* [RECORD EXTRACTS]:
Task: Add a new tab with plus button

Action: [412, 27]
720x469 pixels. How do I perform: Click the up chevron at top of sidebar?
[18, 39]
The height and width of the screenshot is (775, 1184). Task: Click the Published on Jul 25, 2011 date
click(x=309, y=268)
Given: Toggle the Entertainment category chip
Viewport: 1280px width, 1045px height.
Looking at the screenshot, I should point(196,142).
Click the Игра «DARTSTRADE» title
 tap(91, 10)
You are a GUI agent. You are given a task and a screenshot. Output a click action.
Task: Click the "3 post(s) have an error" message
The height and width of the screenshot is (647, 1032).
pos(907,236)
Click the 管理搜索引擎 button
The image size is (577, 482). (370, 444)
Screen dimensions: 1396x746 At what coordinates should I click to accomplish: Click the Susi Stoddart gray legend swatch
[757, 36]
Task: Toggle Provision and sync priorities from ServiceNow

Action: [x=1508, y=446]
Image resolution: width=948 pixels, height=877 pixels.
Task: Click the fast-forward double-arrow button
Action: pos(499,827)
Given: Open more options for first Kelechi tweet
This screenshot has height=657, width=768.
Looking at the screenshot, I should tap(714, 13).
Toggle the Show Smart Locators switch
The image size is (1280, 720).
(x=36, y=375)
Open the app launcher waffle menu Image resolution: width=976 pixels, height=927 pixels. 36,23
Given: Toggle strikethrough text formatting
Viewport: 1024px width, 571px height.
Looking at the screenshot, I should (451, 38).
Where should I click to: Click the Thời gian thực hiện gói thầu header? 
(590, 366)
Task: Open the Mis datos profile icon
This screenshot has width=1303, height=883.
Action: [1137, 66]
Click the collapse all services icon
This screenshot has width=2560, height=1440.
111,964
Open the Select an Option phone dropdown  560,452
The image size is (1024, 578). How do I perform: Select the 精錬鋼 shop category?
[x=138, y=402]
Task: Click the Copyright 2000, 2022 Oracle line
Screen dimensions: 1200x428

* [WORK REQUIRED]: Exactly one number is the answer: how many lines in the data include the word "Open".

* [ANSWER SECTION]: 4